◆ TASK DESCRIPTION: Without including any images, repeat the listing below exactly.

── THE DATA ──

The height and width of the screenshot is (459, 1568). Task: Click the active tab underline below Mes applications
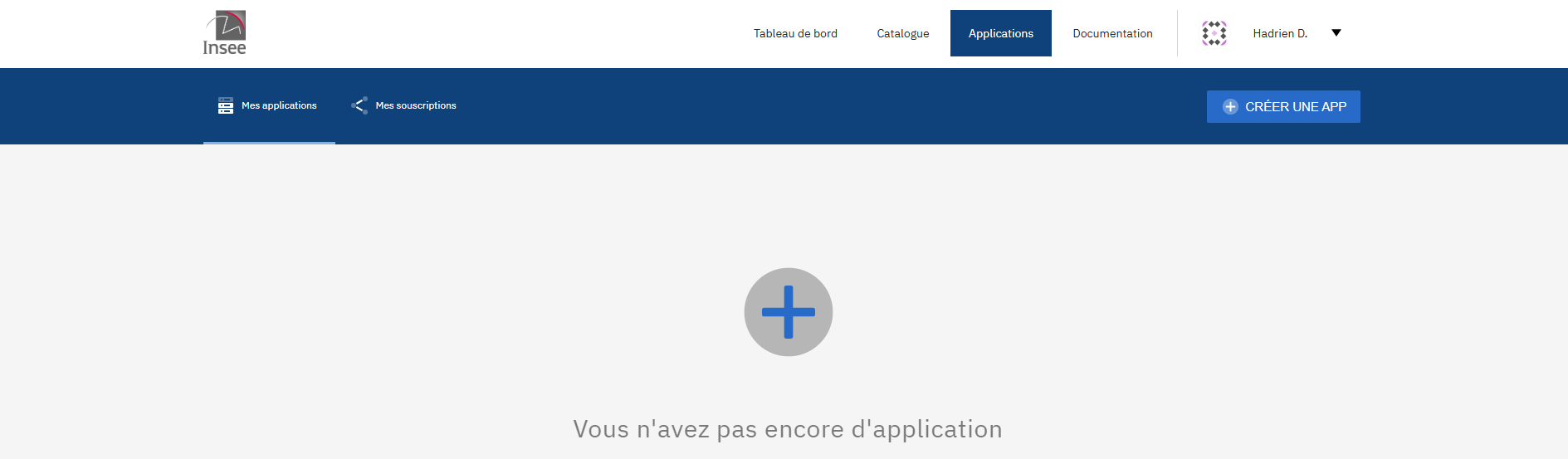pyautogui.click(x=269, y=143)
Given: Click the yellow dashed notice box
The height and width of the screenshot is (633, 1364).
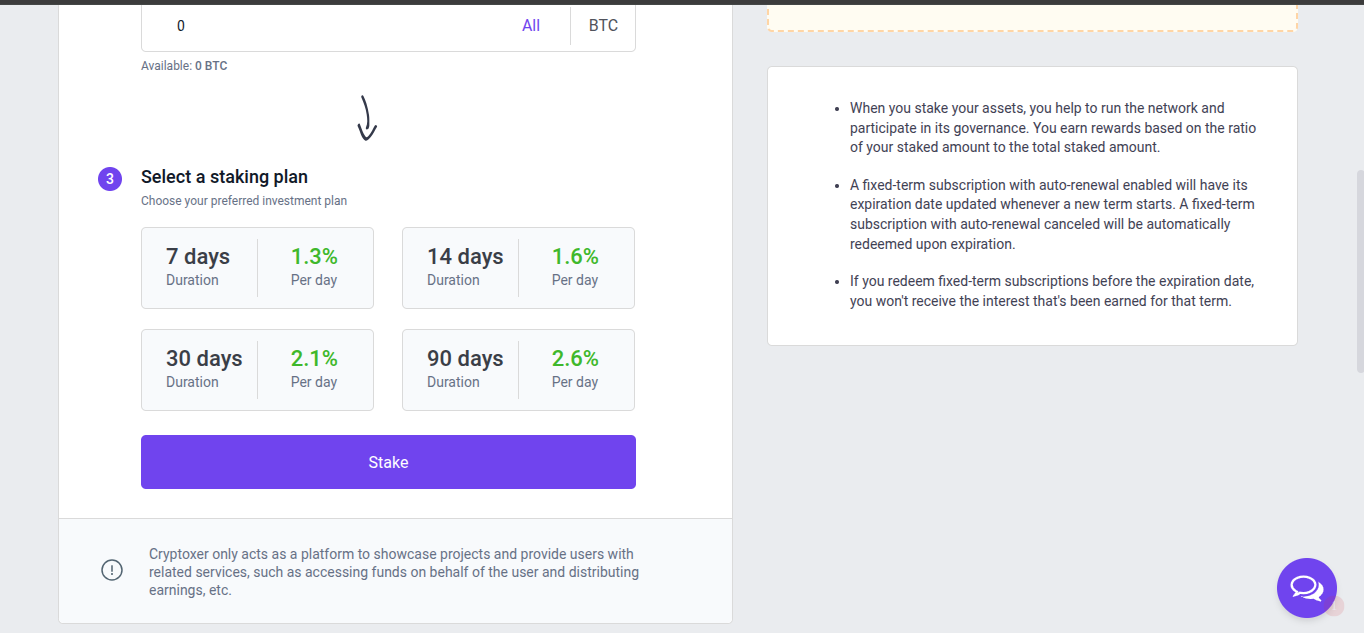Looking at the screenshot, I should tap(1032, 16).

───

◆ RESPONSE:
The height and width of the screenshot is (459, 1568). Task: Click the active tab underline below Mes applications
pyautogui.click(x=269, y=143)
Given: Click the yellow dashed notice box
The height and width of the screenshot is (633, 1364).
Looking at the screenshot, I should tap(1032, 16).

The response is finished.